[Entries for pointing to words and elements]
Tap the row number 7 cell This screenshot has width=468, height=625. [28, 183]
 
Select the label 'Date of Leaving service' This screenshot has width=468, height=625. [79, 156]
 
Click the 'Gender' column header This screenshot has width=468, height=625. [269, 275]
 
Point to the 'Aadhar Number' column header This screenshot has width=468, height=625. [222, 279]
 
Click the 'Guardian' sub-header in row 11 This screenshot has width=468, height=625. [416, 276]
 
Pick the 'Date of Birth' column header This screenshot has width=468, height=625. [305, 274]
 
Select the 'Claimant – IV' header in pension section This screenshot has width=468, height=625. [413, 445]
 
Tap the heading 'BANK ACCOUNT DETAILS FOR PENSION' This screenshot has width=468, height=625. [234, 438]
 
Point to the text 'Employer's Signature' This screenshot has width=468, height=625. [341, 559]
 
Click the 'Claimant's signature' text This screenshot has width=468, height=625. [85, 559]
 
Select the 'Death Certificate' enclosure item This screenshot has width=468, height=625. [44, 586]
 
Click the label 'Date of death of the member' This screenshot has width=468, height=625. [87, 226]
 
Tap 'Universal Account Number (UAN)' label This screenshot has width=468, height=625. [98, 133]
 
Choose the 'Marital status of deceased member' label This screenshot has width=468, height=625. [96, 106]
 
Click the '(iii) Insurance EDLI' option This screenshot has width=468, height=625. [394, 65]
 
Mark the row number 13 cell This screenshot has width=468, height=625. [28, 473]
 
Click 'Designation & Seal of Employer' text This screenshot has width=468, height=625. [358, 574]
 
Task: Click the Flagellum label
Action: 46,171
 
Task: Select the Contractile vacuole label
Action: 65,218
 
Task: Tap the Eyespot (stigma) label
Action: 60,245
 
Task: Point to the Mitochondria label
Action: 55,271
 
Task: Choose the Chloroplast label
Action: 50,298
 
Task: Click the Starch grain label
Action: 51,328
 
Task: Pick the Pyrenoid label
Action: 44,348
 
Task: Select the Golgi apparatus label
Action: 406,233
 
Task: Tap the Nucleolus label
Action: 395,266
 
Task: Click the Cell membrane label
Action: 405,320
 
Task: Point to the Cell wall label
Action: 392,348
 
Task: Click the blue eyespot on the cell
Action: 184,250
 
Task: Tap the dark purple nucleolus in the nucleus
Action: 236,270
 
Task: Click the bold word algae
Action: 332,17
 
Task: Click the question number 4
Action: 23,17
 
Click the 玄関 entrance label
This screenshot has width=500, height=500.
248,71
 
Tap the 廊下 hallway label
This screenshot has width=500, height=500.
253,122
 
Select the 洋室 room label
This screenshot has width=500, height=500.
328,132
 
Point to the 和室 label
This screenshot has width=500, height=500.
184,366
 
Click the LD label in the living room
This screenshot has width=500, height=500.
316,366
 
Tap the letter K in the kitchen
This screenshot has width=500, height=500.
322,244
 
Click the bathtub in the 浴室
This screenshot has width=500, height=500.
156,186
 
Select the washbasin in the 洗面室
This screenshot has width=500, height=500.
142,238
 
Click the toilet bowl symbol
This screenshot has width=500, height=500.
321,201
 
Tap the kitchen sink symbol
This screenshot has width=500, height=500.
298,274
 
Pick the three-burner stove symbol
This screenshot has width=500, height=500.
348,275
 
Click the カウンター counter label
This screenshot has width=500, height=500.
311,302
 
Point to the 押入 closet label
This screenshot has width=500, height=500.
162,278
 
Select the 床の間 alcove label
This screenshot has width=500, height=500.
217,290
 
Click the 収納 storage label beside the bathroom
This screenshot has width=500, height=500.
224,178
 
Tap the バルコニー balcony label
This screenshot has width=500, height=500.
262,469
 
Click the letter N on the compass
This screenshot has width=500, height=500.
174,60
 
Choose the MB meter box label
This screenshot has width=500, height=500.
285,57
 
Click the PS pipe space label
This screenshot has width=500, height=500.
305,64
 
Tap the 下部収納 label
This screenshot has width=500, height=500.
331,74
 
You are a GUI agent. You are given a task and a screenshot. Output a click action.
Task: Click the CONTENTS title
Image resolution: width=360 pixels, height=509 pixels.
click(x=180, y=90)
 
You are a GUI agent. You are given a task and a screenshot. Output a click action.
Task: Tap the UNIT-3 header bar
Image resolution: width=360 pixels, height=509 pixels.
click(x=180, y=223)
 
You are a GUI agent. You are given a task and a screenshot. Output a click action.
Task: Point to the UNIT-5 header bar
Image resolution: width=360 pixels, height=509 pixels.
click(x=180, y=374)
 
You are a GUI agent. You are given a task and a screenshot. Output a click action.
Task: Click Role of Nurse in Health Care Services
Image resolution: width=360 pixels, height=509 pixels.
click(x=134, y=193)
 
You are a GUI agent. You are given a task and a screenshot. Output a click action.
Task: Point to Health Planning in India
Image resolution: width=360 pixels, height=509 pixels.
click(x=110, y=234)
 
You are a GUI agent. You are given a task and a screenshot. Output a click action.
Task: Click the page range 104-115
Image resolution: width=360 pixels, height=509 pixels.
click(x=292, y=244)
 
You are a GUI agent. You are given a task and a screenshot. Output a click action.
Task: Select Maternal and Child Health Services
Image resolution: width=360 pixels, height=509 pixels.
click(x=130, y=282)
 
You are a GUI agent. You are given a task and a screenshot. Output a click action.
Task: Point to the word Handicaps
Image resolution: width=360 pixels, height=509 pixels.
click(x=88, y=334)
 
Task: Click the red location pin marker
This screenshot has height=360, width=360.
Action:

# GOAL:
Locate each line in the data above that contains the word "Select" and copy those lines.

# RESULT OF THE EXERCISE:
Select the label 'Date of Leaving service' This screenshot has width=468, height=625. [79, 156]
Select the 'Claimant – IV' header in pension section This screenshot has width=468, height=625. [413, 445]
Select the 'Death Certificate' enclosure item This screenshot has width=468, height=625. [44, 586]
Task: Select the Contractile vacuole label
Task: Select the Golgi apparatus label
Select the 洋室 room label
Select the washbasin in the 洗面室
Select the 床の間 alcove label
Task: Select Maternal and Child Health Services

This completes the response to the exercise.